-- Extracted text follows --

I shuffle a handful of lined papers in my hand, covered in hand-written letters, as I stand in front of my third-grade class. My teacher, one of my all-time favorites, was a regular reader of my short-stories (mostly mysteries with some fantasy mixed in; right now I was mostly reading the "Clue" books based on the best-selling board-game). An actress and an artist, she encouraged us to share our work. Her excitement became my excitement, and I kept on going.

This story, she said, was particularly good, and asked me if I wanted to share it with the rest of the class. I said okay. It was weird reading my writing out-loud, but once I got going I found it to be very easy. Something about the class being there, listening, and me being here, reading what I wrote, made them less frightening. Even afterwards, when they were there speaking, and I was here listening, I found this to nice too. There was a logic to this and roles to play. Far from being overwhelmed, I felt I could suddenly connect with my peers in a new way.

I liked my peers better after that day and I think they liked me too, because we could better understand and relate to each other. Instead of feeling overwhelmed by my social-allergies, this format of writing and public speaking opened up a world to me. In a sense, by being a kind of bubble that emphasized my smallness and particularity in a big daunting room, I no longer felt that I had to interact with everything all at once. I could just play my role, read my lines, perform my part, and in turn the end they would get more from me and I could get more from them.

There is a kind of magic to writing and performance, as a prosthesis. The paradox of engaging us as broken and particular, limited in some senses, allows us to open up, wander, share, relate and expand our lives in so many other ways. Social allergies blind me to certain ways of the world and in turn open up other ways of knowing and existing.

-- Extracted text concluded --

* _Prompt 1_
According to the passage, which books was the writer mostly reading in third grade?
* _Prompt 2_
Reproduce the passage word for word from "I shuffle a" to "kept on going.".
These entries have no connection to the passage.

-- Extracted entries follows --

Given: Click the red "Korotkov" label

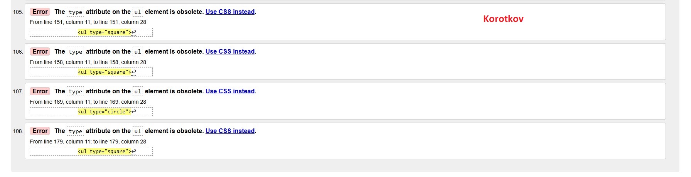Looking at the screenshot, I should point(503,19).
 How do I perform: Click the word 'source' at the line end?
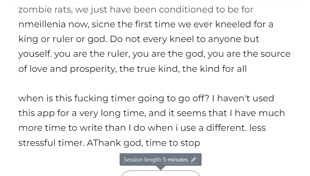click(x=275, y=54)
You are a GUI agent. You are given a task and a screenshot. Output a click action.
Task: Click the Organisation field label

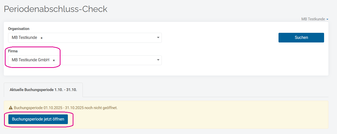coord(19,29)
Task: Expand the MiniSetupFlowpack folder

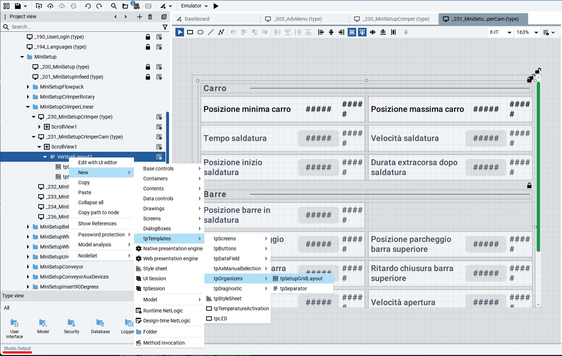Action: [x=28, y=87]
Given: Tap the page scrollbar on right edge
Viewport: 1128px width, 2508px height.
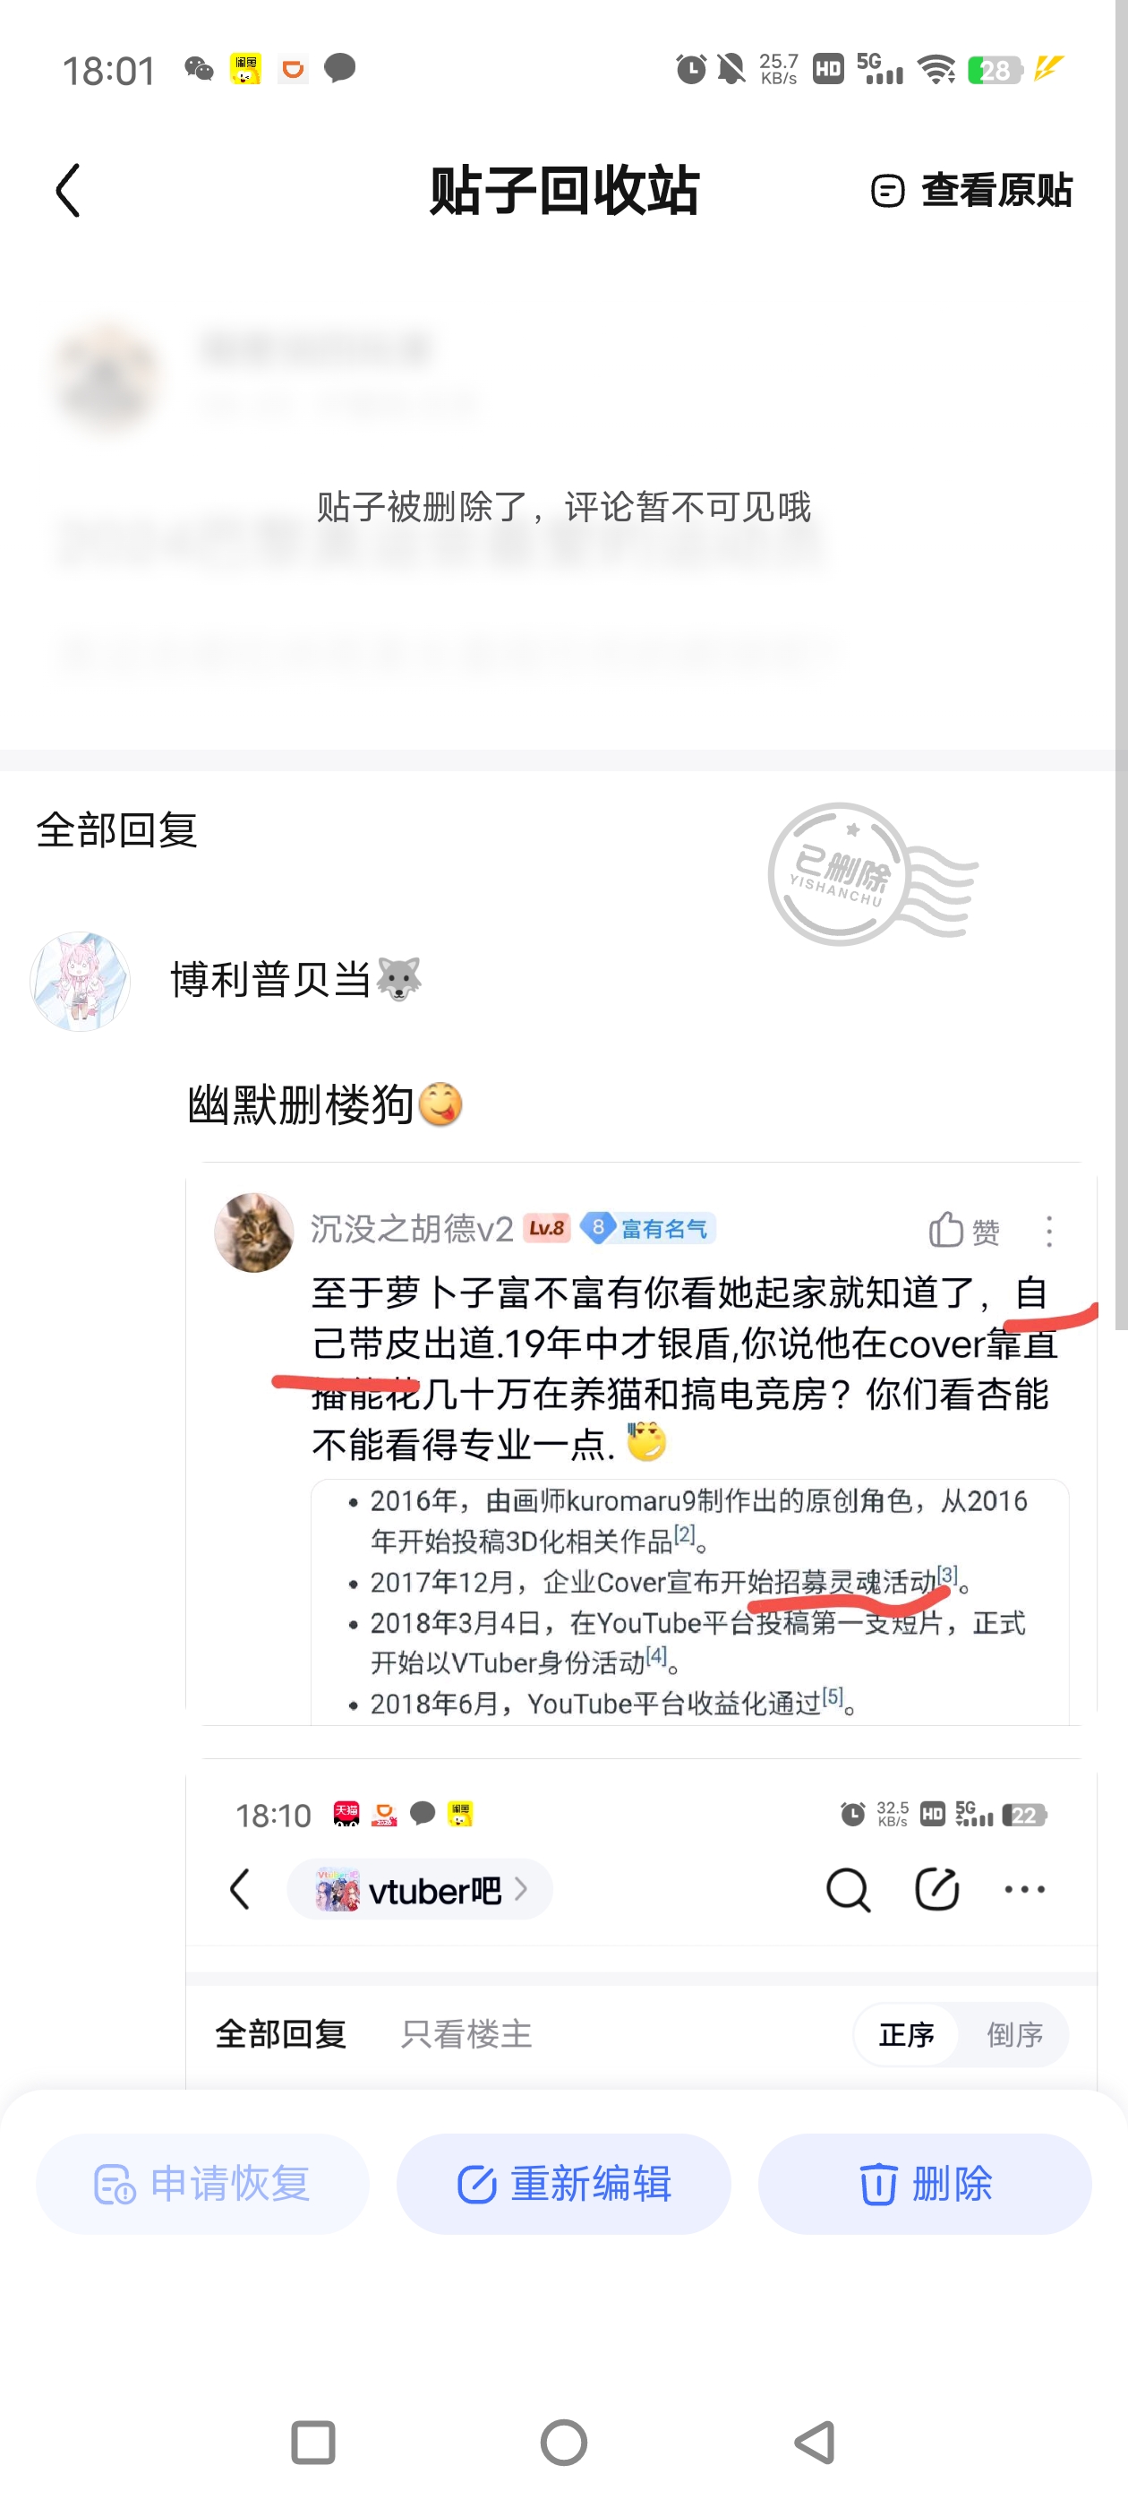Looking at the screenshot, I should coord(1121,665).
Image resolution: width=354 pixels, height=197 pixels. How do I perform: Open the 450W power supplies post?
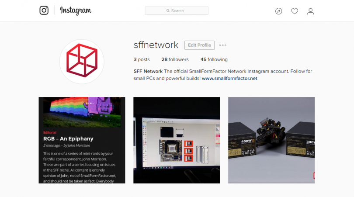271,140
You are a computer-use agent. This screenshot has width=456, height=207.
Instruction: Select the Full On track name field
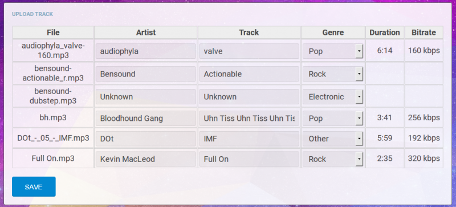tap(249, 159)
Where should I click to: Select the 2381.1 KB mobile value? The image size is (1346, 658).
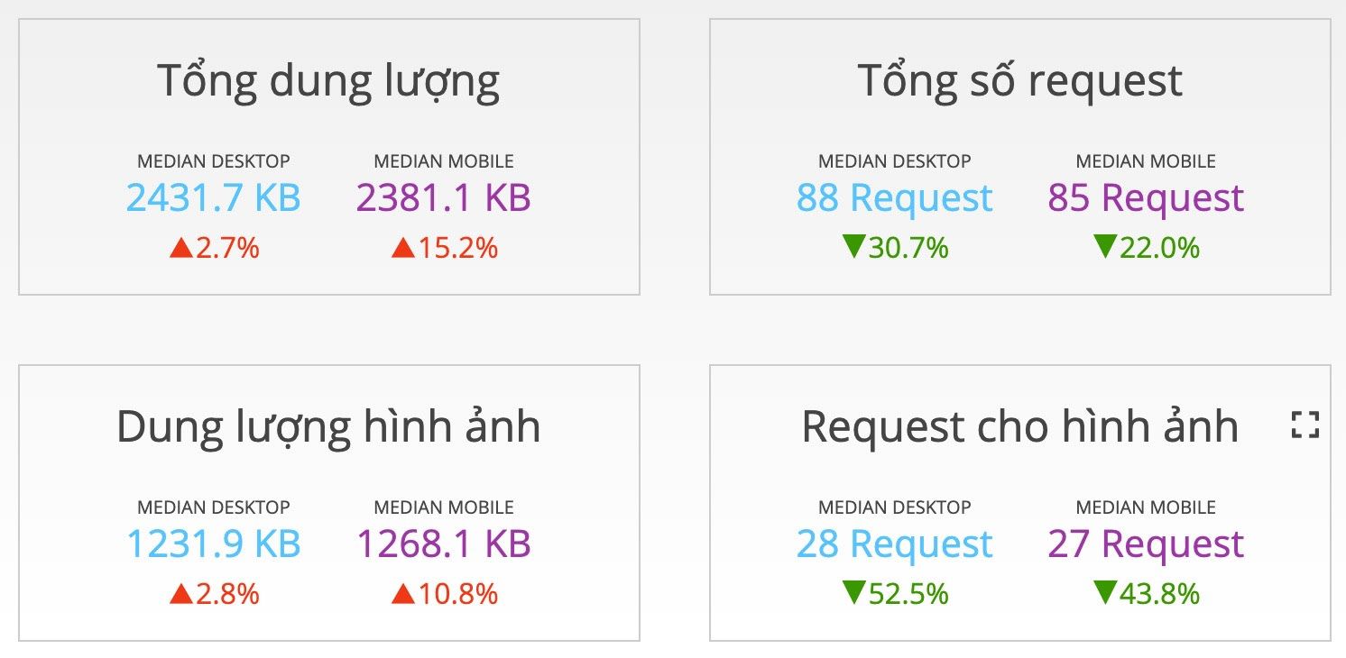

-- Extracted entries concluded --

* _Written response 1_
The "Clue" books based on the best-selling board game.

* _Written response 2_
I shuffle a handful of lined papers in my hand, covered in hand-written letters, as I stand in front of my third-grade class. My teacher, one of my all-time favorites, was a regular reader of my short-stories (mostly mysteries with some fantasy mixed in; right now I was mostly reading the "Clue" books based on the best-selling board-game). An actress and an artist, she encouraged us to share our work. Her excitement became my excitement, and I kept on going.